> **TRECHO CITADO**:
_____
Livro sobre união com estrangeiro expõe dores, riscos e alegrias dessas relações

Basta abrir o Instagram para se deparar com mulheres brasileiras em fotos de paisagens estupendas ou em seus cotidianos fascinantes de casadas com estrangeiros pelo mundo. Histórias que até poderiam soar como um conto de fadas moderno, se não fosse o lado B da realidade de lidar com o exótico dentro de casa. Tem glamour, mas também tem saudade, dor de ir embora, dificuldade de se comunicar com alguém que não fala seu idioma nas questões mais íntimas, entre outros desafios.

O tema e a vivência levaram a jornalista Liliana Bäckert a lançar o livro “Amores Internacionais: casei com um estrangeiro”. A obra se baseia na sua experiência de casamento de 16 anos com um alemão, na Suíça, em seus estudos sobre migração e em entrevistas com mais de 50 brasileiras, entre 24 e 55 anos, casadas com estrangeiros de 19 nacionalidades diferentes, além de especialistas diversos.  O resultado é um retrato das uniões entre brasileiras e homens de outros países e as inúmeras relações sociais construídas a partir desses encontros.

A jornalista Liliana Bäckert é a autora do livro “Amores Internacionais: casei com um estrangeiro” Foto: Divulgação

Com mestrado em Comunicação Intercultural pela Universidade da Suíça Italiana, Liliana expõe dores, riscos e alegrias dessas relações, abordando temas como racismo, feminismo, migração, adaptação a uma nova sociedade, reações familiares, vulnerabilidades femininas, criação de filhos no exterior, abusos psicológicos, tráfico de seres humanos, reinserção no mercado de trabalho, divórcio e guarda de menores.

“Eu queria dividir com os leitores as situações surreais que uma brasileira pode vivenciar ao se casar com alguém de outra cultura. Precisava contar que a vida se torna, no mínimo, mais complexa. Muita menina desconhece que precisará negociar valores importantíssimos para ela, mas considerados absurdos em outra cultura, como uma simples festa de aniversário de criança, por exemplo”, diz Liliana.
_____
> **AÇÕES NECESSÁRIAS**:
1. No texto sobre o livro de Liliana Bäckert, com quantas brasileiras a autora conversou em entrevistas?
2. Dê continuação ao texto sobre o livro de Liliana Bäckert a partir do ponto em que ele termina.
_____
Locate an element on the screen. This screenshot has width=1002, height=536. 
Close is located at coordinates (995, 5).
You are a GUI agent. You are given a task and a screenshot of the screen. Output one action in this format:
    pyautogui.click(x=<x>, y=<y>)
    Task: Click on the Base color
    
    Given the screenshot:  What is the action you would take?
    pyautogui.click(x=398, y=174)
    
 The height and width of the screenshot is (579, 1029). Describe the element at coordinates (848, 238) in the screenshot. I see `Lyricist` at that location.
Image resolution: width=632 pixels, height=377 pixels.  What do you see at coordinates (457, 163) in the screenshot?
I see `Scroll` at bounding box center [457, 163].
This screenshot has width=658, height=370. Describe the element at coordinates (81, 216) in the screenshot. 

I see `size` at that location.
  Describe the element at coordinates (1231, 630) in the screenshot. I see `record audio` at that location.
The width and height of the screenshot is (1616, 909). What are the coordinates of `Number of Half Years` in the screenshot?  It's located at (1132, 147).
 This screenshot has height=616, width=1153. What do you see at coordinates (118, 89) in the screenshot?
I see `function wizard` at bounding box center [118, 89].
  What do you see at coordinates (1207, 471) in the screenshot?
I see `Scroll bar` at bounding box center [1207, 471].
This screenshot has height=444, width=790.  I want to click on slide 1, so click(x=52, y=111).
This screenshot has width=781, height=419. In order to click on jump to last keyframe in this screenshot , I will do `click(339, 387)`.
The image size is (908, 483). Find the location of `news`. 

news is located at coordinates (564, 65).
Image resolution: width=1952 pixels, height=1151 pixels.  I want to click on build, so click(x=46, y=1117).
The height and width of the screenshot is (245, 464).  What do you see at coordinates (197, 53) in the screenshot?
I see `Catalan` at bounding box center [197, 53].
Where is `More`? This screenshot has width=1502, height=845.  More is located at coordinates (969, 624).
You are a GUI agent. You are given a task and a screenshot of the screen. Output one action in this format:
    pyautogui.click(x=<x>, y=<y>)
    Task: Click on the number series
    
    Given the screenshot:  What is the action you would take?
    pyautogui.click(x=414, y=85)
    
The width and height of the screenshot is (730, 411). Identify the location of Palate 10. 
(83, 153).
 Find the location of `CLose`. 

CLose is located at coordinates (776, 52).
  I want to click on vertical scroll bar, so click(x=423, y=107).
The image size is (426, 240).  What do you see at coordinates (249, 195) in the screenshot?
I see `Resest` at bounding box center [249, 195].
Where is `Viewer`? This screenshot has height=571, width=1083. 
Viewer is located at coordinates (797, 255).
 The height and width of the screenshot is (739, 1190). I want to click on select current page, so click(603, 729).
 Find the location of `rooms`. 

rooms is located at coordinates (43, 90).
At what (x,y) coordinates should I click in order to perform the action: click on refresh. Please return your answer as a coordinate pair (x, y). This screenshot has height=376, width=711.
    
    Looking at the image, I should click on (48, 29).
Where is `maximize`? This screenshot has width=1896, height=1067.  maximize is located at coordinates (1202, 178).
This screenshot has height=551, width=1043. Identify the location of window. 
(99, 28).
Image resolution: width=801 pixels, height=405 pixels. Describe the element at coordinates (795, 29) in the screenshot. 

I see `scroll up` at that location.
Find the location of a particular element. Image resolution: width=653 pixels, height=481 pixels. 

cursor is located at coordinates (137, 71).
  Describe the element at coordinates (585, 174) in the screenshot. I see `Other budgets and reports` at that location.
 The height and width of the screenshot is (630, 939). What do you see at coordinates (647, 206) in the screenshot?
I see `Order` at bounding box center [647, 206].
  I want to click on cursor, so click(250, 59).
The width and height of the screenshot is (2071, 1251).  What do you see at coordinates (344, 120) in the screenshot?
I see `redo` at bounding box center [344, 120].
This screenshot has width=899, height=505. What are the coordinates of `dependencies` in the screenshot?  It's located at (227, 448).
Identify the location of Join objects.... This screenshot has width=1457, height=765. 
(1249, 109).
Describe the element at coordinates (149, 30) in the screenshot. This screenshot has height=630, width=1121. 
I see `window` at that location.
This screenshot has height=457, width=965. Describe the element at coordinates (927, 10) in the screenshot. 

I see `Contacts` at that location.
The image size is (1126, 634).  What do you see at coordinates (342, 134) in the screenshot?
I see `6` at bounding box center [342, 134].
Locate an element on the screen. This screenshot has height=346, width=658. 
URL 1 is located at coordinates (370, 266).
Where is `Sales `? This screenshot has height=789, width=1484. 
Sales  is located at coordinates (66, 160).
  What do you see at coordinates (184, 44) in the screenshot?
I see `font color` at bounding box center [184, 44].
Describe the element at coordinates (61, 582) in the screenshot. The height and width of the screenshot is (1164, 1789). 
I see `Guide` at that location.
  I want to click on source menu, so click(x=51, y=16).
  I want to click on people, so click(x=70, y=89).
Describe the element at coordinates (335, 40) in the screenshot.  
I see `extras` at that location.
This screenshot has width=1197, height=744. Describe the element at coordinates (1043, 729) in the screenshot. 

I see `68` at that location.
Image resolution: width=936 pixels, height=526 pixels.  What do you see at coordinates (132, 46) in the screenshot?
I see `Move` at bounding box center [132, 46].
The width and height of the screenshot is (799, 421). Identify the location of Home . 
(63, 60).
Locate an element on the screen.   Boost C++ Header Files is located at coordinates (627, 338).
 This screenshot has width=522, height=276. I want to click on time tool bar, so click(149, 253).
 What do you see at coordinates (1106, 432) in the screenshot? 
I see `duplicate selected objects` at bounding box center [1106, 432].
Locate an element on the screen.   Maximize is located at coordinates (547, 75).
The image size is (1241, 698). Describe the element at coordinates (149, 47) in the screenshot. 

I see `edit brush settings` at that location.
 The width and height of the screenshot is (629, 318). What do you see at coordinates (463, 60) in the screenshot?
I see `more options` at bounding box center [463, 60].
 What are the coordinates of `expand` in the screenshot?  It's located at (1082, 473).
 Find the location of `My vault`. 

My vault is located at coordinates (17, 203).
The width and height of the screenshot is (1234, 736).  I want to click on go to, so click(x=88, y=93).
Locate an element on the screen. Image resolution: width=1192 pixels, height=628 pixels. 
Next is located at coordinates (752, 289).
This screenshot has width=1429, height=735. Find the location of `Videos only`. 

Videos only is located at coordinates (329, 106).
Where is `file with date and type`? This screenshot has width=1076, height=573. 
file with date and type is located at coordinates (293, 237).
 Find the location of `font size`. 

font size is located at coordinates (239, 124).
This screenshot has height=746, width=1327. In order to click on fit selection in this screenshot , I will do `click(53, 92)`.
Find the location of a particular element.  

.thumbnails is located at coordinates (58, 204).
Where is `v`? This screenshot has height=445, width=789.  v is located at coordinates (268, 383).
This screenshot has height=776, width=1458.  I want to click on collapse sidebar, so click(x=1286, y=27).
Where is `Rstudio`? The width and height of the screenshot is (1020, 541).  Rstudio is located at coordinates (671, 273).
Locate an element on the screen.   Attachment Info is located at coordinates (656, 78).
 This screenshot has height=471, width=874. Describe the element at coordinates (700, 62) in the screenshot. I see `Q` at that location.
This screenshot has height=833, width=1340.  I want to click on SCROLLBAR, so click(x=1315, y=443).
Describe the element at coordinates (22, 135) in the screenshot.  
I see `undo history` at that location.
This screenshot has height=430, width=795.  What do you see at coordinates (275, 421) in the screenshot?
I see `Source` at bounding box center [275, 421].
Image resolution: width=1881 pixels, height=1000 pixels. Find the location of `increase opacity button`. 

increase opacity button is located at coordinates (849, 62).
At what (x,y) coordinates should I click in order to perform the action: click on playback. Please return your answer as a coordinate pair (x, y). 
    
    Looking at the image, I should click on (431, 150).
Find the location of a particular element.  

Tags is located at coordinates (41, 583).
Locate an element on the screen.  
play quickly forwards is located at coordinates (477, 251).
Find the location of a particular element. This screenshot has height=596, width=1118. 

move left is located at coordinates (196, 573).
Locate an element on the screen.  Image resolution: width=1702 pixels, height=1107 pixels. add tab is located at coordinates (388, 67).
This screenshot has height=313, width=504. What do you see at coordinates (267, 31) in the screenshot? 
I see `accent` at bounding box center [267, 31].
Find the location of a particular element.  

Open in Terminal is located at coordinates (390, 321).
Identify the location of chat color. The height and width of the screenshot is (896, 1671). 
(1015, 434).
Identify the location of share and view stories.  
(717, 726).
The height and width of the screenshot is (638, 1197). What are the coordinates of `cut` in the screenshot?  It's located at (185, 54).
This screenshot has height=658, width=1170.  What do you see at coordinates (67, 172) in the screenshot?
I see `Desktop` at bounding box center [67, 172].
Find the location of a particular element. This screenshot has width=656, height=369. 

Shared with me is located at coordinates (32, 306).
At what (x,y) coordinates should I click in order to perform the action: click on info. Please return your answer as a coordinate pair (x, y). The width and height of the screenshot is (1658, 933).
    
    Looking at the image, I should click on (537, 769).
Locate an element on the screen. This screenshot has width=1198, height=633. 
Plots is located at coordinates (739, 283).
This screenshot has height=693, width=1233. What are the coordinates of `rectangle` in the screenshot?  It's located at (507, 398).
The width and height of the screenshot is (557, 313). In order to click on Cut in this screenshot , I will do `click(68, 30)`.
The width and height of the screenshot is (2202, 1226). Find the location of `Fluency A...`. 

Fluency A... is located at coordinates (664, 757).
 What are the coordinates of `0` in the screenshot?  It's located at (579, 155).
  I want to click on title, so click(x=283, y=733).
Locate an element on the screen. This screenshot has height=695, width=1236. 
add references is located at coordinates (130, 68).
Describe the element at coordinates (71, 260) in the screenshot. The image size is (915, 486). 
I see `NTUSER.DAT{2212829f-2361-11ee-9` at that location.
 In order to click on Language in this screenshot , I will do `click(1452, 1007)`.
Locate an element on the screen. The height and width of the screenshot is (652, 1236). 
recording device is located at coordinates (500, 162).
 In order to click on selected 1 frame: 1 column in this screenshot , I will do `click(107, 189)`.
_____
> **RESPOSTAS DO EXERCÍCIO**:
1. Com mais de 50 brasileiras.

2.
A paulistana Ana, casada com o eslovaco Mike, diz que ele se sente muito incomodado com o volume de sua voz. Odeia quando ela grita o filho no apartamento, em vez de se levantar e falar com ele diretamente. Ele confirma e diz que veio de um ambiente onde o silêncio era valorizado.

O que Ana faz é interpretado como falta de respeito na cultura do marido. “Na minha casa na Eslováquia, ouvíamos o tic tac do relógio”, conta. Mike, por outro lado, ama a proximidade e calor das famílias brasileiras. “Embora goste de silêncio, ele aprecia que eu pergunte como foi o seu dia quando chega do trabalho. Para ele, é demonstração de amor se interessar pelo seu cotidiano”, conta Ana.

Ana conta que, por vezes, não consegue se aprofundar em discutir algum tema porque precisa se comunicar com o marido em inglês. E ele se diz surpreso com a revelação, pois nunca tinha pensado que a língua ainda poderia ser uma barreira, apesar de a esposa dominá-la atualmente. Mas os dois lidam bem – e gostam – exatamente das diferenças. “Sabia que nunca iria me casar com um brasileiro”, diz Ana.